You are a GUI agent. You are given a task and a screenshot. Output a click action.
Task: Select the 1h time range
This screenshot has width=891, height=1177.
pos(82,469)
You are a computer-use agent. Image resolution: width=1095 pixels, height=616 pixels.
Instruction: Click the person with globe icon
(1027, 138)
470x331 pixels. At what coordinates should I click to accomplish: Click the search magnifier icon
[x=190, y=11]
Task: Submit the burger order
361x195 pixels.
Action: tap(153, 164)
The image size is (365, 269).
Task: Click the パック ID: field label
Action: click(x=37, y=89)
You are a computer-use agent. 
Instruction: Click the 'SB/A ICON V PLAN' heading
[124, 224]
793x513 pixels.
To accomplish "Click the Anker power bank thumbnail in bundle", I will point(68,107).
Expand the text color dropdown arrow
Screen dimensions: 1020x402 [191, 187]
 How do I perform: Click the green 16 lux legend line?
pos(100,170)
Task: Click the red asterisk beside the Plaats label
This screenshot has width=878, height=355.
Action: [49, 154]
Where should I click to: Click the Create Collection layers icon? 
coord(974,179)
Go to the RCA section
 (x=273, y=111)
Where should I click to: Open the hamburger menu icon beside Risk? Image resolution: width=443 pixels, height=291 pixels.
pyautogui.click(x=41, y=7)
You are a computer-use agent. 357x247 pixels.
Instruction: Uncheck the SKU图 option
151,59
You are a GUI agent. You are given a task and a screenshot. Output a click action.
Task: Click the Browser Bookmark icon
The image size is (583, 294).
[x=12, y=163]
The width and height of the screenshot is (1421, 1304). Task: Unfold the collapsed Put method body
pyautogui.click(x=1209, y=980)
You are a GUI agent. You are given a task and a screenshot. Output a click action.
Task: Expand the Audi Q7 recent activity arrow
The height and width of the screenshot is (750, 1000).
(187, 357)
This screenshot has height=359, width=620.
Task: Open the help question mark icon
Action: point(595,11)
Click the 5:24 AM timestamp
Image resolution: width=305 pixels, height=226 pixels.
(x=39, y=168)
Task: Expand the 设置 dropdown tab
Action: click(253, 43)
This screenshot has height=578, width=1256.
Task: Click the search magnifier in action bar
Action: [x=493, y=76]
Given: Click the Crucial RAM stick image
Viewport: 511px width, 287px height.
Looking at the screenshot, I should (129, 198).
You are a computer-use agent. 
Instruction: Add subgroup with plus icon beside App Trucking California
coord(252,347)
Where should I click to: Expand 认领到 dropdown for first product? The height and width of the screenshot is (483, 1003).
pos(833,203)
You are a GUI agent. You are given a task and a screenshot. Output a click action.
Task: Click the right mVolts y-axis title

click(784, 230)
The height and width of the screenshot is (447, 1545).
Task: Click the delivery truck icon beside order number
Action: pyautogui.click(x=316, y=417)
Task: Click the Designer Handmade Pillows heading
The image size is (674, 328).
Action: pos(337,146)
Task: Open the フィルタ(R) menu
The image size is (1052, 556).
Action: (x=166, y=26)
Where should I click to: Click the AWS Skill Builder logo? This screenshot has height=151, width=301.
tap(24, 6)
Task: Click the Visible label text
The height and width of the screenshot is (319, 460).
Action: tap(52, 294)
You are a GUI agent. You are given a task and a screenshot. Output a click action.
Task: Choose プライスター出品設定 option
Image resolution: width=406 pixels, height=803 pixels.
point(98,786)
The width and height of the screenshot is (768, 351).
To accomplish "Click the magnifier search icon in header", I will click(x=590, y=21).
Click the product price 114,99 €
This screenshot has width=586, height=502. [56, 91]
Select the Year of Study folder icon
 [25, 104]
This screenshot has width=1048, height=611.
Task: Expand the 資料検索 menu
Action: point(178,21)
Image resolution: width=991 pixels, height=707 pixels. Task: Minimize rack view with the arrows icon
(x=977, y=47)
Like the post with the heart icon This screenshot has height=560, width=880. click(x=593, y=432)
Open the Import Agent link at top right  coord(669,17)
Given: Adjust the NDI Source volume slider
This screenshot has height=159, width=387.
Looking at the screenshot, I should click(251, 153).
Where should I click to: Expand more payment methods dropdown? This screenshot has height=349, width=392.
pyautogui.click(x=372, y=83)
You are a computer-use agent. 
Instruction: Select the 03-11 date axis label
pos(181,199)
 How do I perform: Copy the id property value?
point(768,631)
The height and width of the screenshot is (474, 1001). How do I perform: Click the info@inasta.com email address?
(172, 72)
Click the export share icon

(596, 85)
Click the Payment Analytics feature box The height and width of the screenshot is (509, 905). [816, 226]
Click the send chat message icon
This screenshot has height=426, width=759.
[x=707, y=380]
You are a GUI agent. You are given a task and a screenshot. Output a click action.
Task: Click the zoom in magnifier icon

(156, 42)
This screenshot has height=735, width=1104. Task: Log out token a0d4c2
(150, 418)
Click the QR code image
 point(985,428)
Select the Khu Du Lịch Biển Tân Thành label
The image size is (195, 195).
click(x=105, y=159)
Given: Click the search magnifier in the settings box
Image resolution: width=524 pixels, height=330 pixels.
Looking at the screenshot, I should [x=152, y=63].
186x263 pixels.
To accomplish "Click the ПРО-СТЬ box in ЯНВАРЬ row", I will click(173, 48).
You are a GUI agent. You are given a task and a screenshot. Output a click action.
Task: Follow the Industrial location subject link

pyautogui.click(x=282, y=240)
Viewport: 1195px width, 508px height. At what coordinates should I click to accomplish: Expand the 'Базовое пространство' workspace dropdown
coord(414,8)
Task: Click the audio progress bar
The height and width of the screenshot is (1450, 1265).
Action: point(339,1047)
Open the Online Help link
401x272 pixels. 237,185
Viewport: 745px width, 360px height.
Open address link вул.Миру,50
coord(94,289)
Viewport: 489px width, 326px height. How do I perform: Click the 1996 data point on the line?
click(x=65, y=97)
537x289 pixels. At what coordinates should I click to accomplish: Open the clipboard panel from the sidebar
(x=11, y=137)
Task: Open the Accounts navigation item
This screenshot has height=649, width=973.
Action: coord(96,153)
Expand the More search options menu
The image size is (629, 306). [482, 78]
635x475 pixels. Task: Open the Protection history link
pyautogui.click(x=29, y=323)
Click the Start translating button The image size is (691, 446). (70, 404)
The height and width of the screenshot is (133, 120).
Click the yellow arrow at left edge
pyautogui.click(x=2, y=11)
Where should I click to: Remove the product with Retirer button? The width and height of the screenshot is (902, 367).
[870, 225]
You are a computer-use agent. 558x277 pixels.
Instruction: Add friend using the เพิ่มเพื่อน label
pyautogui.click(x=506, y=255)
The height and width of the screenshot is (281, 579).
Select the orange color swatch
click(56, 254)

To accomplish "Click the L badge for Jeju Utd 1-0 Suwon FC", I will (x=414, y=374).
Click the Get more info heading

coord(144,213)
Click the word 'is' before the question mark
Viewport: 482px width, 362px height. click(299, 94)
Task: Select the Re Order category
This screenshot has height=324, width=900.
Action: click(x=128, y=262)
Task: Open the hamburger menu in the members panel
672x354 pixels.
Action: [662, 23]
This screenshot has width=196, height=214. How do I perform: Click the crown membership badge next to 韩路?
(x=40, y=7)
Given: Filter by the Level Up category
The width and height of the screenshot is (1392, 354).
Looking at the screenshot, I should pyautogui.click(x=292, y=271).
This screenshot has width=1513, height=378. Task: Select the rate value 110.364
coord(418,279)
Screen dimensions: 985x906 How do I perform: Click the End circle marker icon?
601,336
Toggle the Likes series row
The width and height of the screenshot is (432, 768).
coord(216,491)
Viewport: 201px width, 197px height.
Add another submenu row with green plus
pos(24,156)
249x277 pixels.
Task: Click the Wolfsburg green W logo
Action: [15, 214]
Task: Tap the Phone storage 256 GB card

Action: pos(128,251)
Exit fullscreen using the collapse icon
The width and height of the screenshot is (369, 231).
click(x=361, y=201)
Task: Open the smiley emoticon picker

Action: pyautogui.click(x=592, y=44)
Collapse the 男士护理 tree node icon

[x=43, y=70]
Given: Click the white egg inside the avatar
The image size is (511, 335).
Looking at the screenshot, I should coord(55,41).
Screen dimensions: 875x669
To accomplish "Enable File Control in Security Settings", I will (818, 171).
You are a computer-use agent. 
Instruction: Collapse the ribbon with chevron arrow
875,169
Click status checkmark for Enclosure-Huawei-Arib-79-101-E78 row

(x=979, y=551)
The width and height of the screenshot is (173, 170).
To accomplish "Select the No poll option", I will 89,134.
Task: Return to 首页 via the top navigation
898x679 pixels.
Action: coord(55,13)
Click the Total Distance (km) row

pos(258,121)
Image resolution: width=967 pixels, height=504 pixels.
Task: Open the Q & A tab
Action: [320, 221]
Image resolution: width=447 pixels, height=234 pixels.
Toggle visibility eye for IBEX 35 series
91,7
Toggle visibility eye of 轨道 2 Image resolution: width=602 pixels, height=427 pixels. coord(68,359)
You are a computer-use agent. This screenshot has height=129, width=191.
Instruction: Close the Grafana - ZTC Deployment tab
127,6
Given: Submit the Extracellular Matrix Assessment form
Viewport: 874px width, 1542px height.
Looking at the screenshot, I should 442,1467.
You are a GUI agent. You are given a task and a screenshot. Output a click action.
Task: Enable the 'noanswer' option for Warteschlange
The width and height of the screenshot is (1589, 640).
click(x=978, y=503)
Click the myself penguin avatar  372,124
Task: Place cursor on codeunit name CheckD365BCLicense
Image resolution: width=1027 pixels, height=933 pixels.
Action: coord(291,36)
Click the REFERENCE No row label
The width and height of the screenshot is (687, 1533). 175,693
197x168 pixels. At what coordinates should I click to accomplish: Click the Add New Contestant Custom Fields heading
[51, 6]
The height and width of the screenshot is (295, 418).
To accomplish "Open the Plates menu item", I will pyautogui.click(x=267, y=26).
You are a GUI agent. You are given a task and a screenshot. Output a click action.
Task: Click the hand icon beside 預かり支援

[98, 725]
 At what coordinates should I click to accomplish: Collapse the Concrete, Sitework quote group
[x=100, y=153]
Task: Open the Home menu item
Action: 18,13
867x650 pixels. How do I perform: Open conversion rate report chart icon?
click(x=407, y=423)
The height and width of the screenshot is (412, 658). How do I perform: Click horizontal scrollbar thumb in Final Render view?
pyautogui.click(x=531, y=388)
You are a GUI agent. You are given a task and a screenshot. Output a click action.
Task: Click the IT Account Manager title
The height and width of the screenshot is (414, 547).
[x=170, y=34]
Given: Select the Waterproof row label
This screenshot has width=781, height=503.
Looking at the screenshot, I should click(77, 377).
_ _ _ _
Problem: What must be returned is a bare number, the count of lines in the entries holding the string "navigation".

Written answer: 2